§ **Data listing**

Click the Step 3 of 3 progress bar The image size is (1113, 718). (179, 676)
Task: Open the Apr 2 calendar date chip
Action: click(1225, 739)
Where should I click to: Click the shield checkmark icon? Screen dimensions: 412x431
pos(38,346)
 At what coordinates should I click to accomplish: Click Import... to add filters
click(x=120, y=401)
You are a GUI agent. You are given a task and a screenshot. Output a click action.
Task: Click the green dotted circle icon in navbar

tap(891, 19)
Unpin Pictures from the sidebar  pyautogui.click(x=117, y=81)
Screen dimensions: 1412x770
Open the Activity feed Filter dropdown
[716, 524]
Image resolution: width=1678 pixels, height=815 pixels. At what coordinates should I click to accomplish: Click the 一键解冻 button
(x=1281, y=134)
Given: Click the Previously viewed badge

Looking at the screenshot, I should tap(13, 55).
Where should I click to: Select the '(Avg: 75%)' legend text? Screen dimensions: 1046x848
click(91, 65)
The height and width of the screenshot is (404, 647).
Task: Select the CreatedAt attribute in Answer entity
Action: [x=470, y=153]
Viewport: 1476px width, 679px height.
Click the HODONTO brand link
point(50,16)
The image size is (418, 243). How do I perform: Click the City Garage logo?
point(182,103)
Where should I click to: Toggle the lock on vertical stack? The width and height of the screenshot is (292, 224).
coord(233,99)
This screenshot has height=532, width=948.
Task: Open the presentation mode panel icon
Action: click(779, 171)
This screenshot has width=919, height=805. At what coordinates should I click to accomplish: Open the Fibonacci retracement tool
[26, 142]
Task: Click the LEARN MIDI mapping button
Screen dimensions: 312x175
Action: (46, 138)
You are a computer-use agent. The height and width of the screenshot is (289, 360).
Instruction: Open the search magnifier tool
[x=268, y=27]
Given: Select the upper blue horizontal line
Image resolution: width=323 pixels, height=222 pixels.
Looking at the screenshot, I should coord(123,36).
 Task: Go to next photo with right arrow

§ **Problem description**
From the opening line of the data above through the line that contains "You are a GUI", please print each line as it stands and only those lines.

§ **Task output**
Click the Step 3 of 3 progress bar The image size is (1113, 718). (179, 676)
Task: Open the Apr 2 calendar date chip
Action: click(1225, 739)
Where should I click to: Click the shield checkmark icon? Screen dimensions: 412x431
pos(38,346)
 At what coordinates should I click to accomplish: Click Import... to add filters
click(x=120, y=401)
You are a GUI agent. You are given a task and a screenshot. Output a click action.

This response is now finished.